Гофрид не стал ждать ответ от Цеса, повернулся и скрылся в соборе. Уходя, кивнул стражникам, которые стояли у двери, и те закрыли массивные деревянные двери.
— Лала, Лала! Эти изверги заперли тебя! Ну как же так! Я накажу их! — закричал радостным голосом Епископ. Он шел быстрым шагом по каменному полу к алтарю, цокая каблуками ботинок.
У царских врат стояла маленькая кованая железная клетка, в которой была заперта дочь Василисы. Ребенок, итак худой, казался еще худее, девочка сидела на деревянных дощечках маленькой скамьи, плечи и голова были опущены. Но, как только епископ ее позвал, она оживилась, краска залила лицо и малышка благоговейно улыбнулась. Затем, когда Гофорид подошел ближе, вскочила на ноги, простерла руки сквозь решетку и протянула их навстречу.
— Тяжел крест мой, но его придется повесить себе на шею. Как еще доказать любовь мою к богу, как не через покаяние, через испытание, через тернии?
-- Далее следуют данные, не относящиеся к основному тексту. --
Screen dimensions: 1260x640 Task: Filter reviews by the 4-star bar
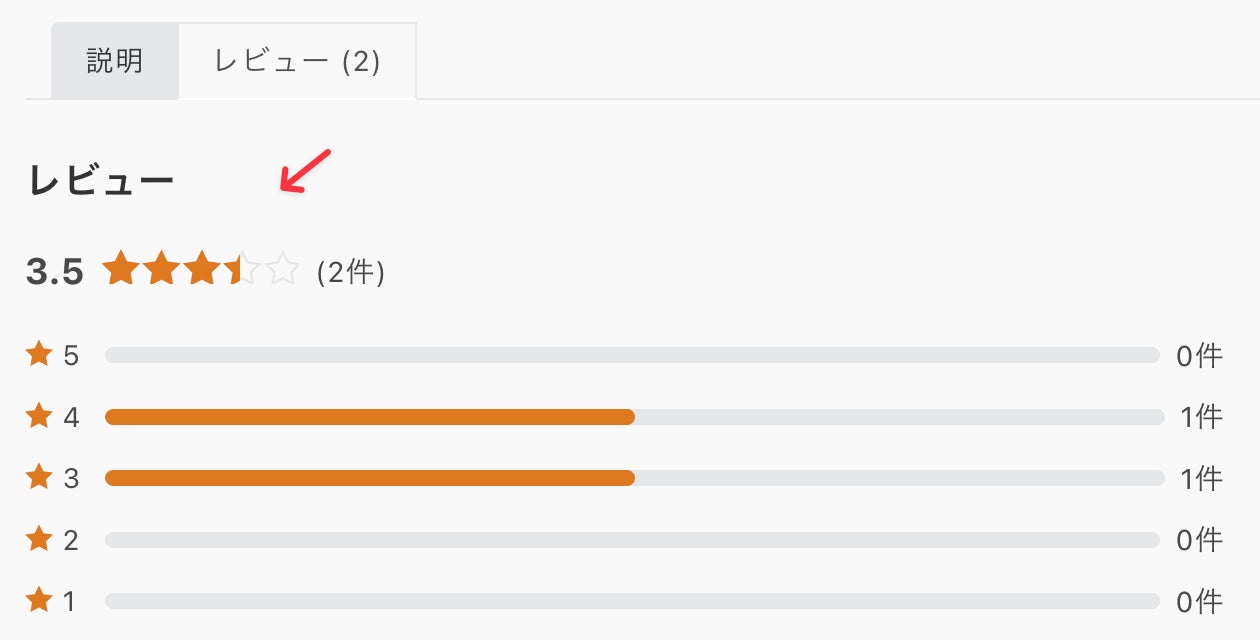click(632, 417)
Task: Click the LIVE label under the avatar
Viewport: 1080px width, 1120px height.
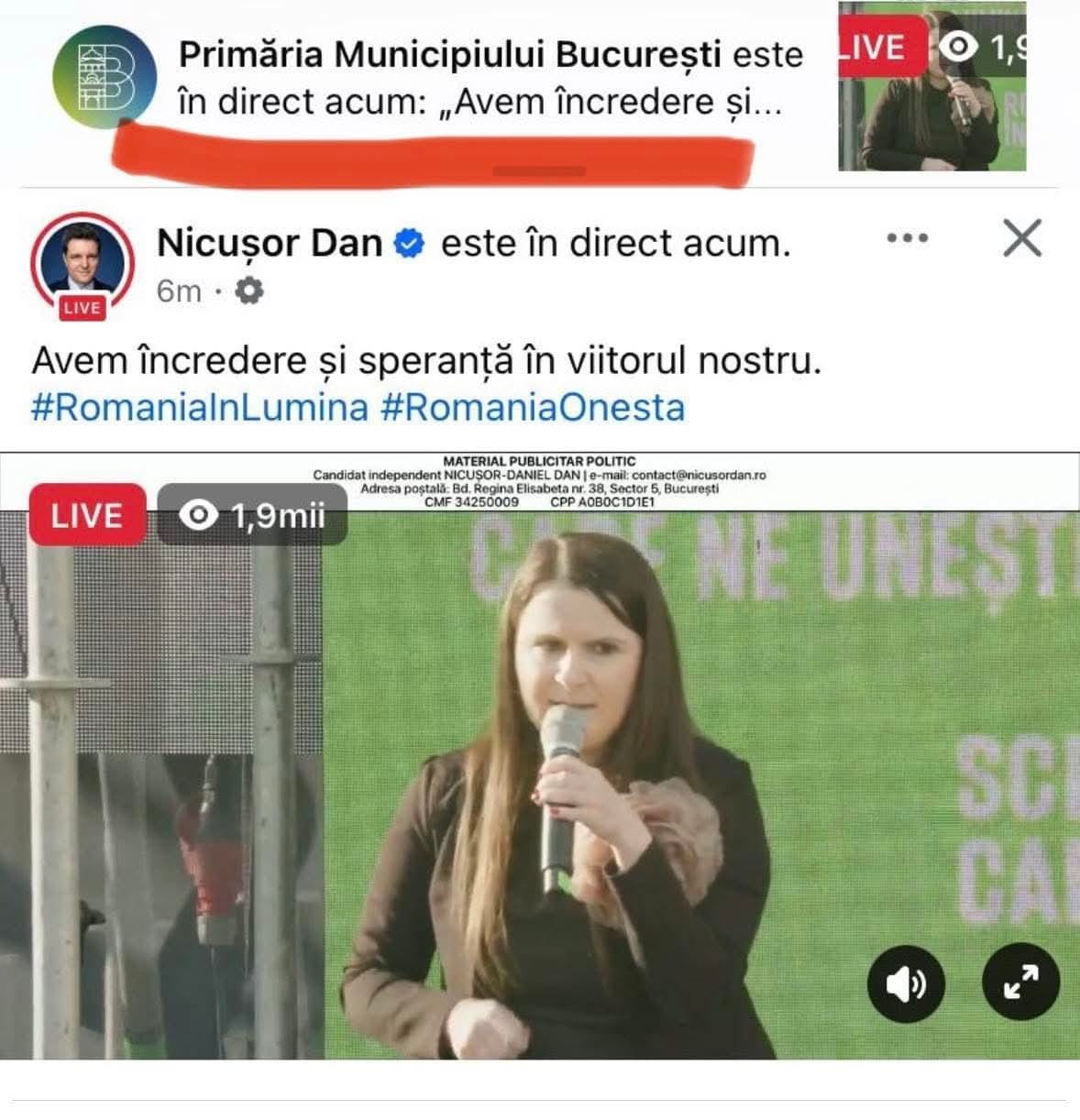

Или не Иисус сам взошел на крест, по своей воле, а я что же, не сын Божий, я что же, убоюсь понести свой крест, который в тысячу крат меньше и легче креста спасителя? — говорил епископ в исступлении.
Если бы кто-то слышал его речь, то мог бы подумать, что святой отец помешался рассудком. Но свидетелей не было. Епископ ликовал, он упивался своим безрассудством, представляя себя уже по правую руку от Христа вместо апостола Петра.
— Девочка моя, Лала, только ты поймешь меня. Когда Иуда предал Иисуса сына Бога Христа, то апостольский союз распался. Только двенадцать апостолов могут восседать на престоле подле Бога. И вот недавно явился мне сон. Пришли ко мне одиннадцать апостолов. А двенадцатый, получается, Иуда был, но так как он предал Христа, то перестал в его стаде быть. Так вот, явились ко мне апостолы и апостол Андрей сказал: «Гофрид, грядет Апокалипсис. Тебе начертано совершить брачную вечерю Агнца по писанию, да станешь ты двенадцатым апостолом и будешь править на небесах вместе с нами и Иисусом на равных до скончания веков». Начертано небесами, Лала, стать тебе мой женой. И жить со мной в браке, пока смерть земная не разлучит нас.
Гофрид открыл клетку, взял девочку за руку, вывел на амвон и поклонился пустой зале собора.
— Скоро мы поженимся, и никто не сможет этому помешать, даже проклятый Дьявол, — запричитал жирными губами епископ.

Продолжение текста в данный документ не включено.